# [PASSAGE TO READ]
-- -- --
ESP32 fails to execute when using free() on a pointer with malloc

Hi there!

So I was writing a network connected program for air quality measurements using Arduino and at some point I had to allocate for a string a char*. As I have learned, I tried to free() and then set it to NULL, so I do not run out of dynamic memory or leave dangling pointers (although I am not sure I have to do the latter as the pointer itself is created in a function and is not static, but that is the lesser problem here, still answers are welcome regarding that as well).

I get the following error message:

CORRUPT HEAP: Bad tail at 0x3ffd7a7e. Expected 0xbaad5678 got 0xbaad5600

assert failed: multi_heap_free multi_heap_poisoning.c:253 (head != NULL)

This is the part of my code related to it:

        StaticJsonDocument<128> telemetry_msg;
        telemetry_msg["msgCount"] = telemetry_send_count;  
        serializeJson(telemetry_msg, serialized_telemetry_msg);

        // TODO: Refactor and extract to function.
        /* Telemetry message resizing magic. */
        heap_caps_check_integrity_all(true);
        uint8_t size = 0;

        while (serialized_telemetry_msg[size] != NULL_TERMINATOR)
        {
            size++;
        }

        char* optimized_telemetry_msg = (char*)malloc(sizeof(char) * size);

        for (uint8_t i = 0; i <= size; i++)
        {
            optimized_telemetry_msg[i] = serialized_telemetry_msg[i];
        }

        LogInfo("Optimized msg: " + String(optimized_telemetry_msg) + "\n");

        /* Telemetry message resizing magic. */
        
        result = esp_mqtt_client_publish(
            mqtt_client,
            telemetry_topic,
            optimized_telemetry_msg,
            size,
            CONFIG_MQTT_CLIENT_QOS,
            CONFIG_MQTT_CLIENT_MESSAGE_RETAIN_POLICY);

        // FIXME: CORRUPUT HEAP: assert failed: multi_heap_free multi_heap_poisoning.c:253 (head != NULL)
        free(optimized_telemetry_msg);
        optimized_telemetry_msg = NULL;

When I am not using a the free() call, this CORRUPT HEAP problem doesn't show up.
I am suspecting that the esp_mqtt_client_publish might be the problem here as the argument optimized_telemetry_msg is supposed to be a const char*... But I am not sure.

I am pretty sure that the problem is not that I run out of memory as if I do not call free, the program can run for a pretty long time, actually I do not even think that I have ran into any problems related to that...

Check whether malloc was successful.

Hi wildbill!

Thanks for the tip, I really should actually to be safe...

But the malloc is always successful. The char* optimized_telemetry_message does indeed contain the copied characters. (AFAIK, if malloc failed then the the pointer should remain NULL.)
-- -- --
# [DATA EXCERPT]

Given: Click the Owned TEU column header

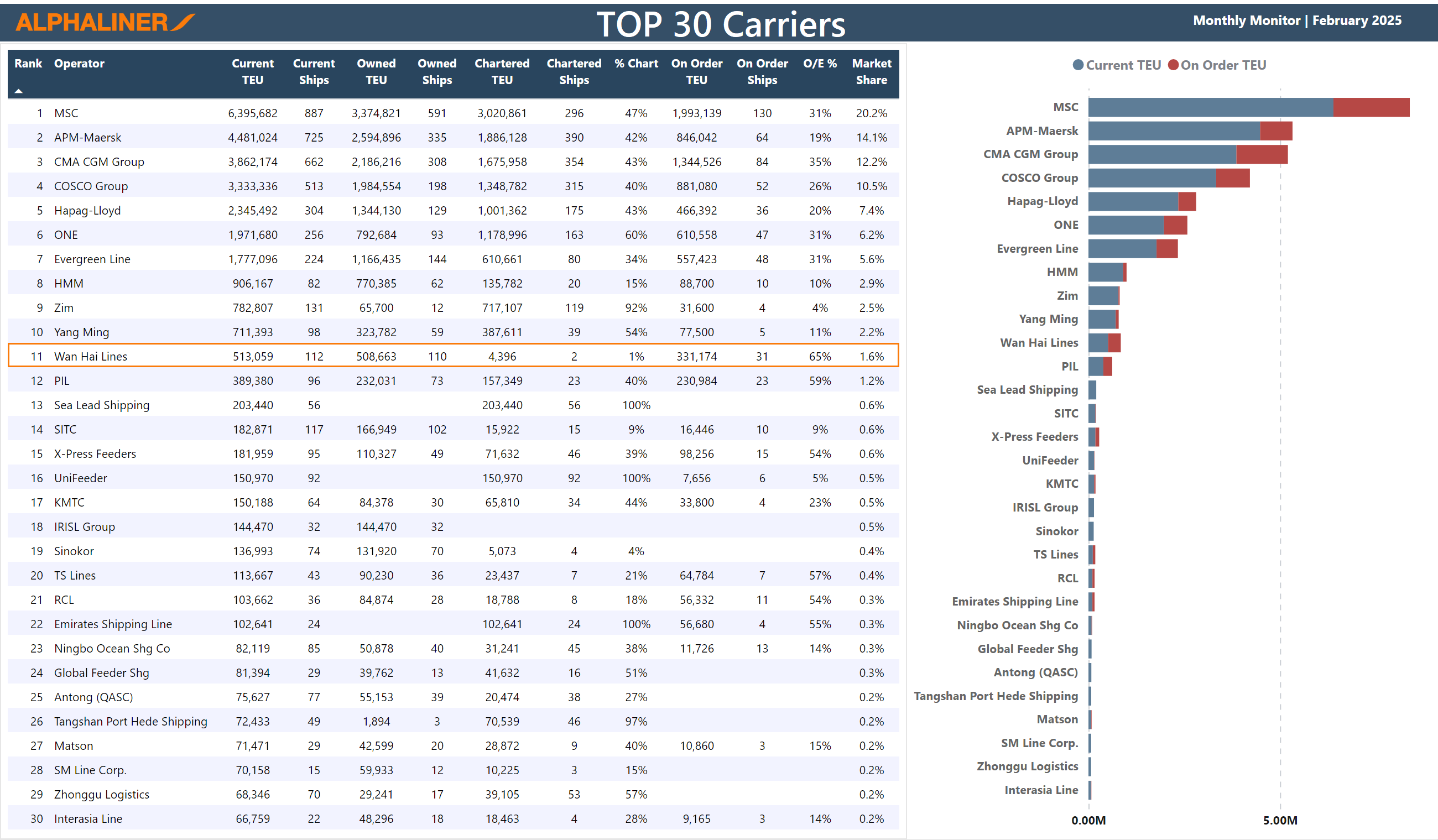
-- -- --
Continue the forum thread about the ESP32 heap corruption after free(), starting after its last sentence.

# [RESPONSE TO THIS TASK]
How do you know? If malloc fails, you can still copy characters to the resulting NULL pointer. It would almost certainly be overwriting other variables of course.

1 Like

Your loop index goes up to size (inclusive). The highest valid index is size-1, not size.

I would strongly urge you not to use malloc, it has no place in C++ code.
In this case, use a std::string, String or std::vector<char> if you need dynamic character arrays. Although I don't see why, in the code you posted, there's no need to make a copy of serialized_telemetry_msg at all.

Similar discussion about why you should never use malloc in C++: How to create an array/list that contains strings, and I can append to? - #6 by PieterP

1 Like

One possible issue that can occur with malloc/free is that the ESP32 has 3 memory stacks for core0 and core1. Core0 has its own memory stack, core1 has its own memory stack and both cores have a shared memory stack. malloc is not aware of the memory stack division of the ESP32.

This is not correct, malloc and free are thread-safe (as required by the standard).

From the ESP-IDF docs:

Thread Safety

Heap functions are thread safe, meaning they can be called from different tasks simultaneously without any limitations.

From cppreference:

The following functions are required to be thread-safe:

Calls to these functions that allocate or deallocate a particular unit of storage occur in a single total order, and each such deallocation call happens-before the next allocation (if any) in this order.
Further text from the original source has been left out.